» Request 1
In the passage on the 1069 siege of York, who commanded the fleet that Sweyn Ulfsson sent into the Humber?
» Request 2
Continue the passage on the 1069 siege of York from the point where it stops.

» Source extract
All over England these rebellions were going on. But none was more than partly successful; and for the reason that ‘Englishmen could not agree to act together. One district rose at one time and one at another. Some were for Sweyn, some for Edgar, some for the sons of Harold; Edwin and Morcar were for themselves. So there was no common action against William, and the land was lost bit by bit.’

In the autumn of 1069 it seemed as if there really was to be made in the North of England a united effort to throw off the yoke of the Frenchmen. Sweyn Ulfsson, King of Denmark, sent a large fleet of ships into the Humber under the command of Jarl Asbiorn, his brother. Outside the walls of York the Danish shipmen were joined by Edgar the Aetheling, by Gospatric, the dispossessed successor of Oswulf, and by Jarl Waltheof, Siward’s son.

Then began a second siege of York. The French garrison, under William de Malet and Gilbert of Gaunt, retreated to the two wooden castles which William had caused to be erected, and set fire to the portions of the city surrounding these in order to give themselves greater security. For two days the flames raged, destroying many houses and the Minster of St. Peter. Meanwhile the allies entered the city. Then the Normans attempted a sally from their castles, but unsuccessfully. Their forces were cut to pieces, and William de Malet and Gilbert of Gaunt were taken prisoners.

So far all had gone well with the armies of Jarl Asbiorn and Jarl Waltheof, and had they only held the city when taken and awaited the arrival of King William, they would have had every chance of repeating their success. But a fatal dissension once more broke out, and Asbiorn’s men went back to their ships and sailed first to North Lincolnshire and then to Holderness, while Waltheof withdrew his men to the marshes between the Trent and the Ouse.

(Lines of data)
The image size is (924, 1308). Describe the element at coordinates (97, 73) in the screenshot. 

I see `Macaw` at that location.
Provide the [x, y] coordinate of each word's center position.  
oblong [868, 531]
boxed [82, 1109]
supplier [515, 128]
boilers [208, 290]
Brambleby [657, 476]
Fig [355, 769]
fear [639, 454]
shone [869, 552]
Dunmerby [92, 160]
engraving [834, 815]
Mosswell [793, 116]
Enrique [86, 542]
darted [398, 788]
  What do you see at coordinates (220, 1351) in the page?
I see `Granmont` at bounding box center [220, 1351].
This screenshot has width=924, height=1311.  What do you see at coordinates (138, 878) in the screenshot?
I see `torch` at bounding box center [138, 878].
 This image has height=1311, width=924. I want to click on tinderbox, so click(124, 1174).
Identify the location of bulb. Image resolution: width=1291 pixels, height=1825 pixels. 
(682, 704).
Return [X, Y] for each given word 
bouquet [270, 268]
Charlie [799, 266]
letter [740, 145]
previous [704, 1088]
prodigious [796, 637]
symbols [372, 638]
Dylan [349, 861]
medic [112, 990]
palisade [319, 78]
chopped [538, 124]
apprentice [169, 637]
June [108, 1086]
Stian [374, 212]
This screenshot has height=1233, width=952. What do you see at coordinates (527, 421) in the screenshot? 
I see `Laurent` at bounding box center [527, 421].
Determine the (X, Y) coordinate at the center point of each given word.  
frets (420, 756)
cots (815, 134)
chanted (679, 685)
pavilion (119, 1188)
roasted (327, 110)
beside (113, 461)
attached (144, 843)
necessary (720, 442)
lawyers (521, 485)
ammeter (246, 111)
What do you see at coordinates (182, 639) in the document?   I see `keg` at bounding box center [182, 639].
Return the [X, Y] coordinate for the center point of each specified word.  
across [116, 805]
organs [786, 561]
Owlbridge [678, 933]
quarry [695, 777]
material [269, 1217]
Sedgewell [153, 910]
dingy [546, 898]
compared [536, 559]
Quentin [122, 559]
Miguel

» Written response 1
Jarl Asbiorn, Sweyn's brother.

» Written response 2
For the third time King William marched north to York; and this time he determined on vengeance. ‘Par splendeur Dex,’ he swore that he would utterly root out the Northumbrian people; and in fulfilment of his oath he carried out that ‘Wasting of the North’ which changed the fertile Plain of York into a desolate waste. For sixty miles north of York every town and village was sacked and burnt, every inhabitant slain or driven out, all farming-stock and farming-implements destroyed, and nothing spared save only what belonged to St. John of Beverley. Then, having wreaked his revenge, William caused himself to be re-crowned at York, and there he kept his Christmas feast.


The system followed out by William the Conqueror after his subjugation of a district was everywhere the same. Lands were taken from their English owners and given to the King’s Norman followers, while strong castles were built to afford protection to the Norman lords.

Thus Drogo de Bevrere, a Flemish knight who had married the King’s niece, was rewarded for his services with the Isle of Holderness, and built himself a castle at Skipsea, where the earthworks of a long-dead chieftain were still standing. No remains of Drogo’s castle now exist, nor have we in the East Riding the remains of any Norman castle such as those existing at Knaresborough, Helmsley, Pontefract, Scarborough, York, and elsewhere in the other Ridings of Yorkshire.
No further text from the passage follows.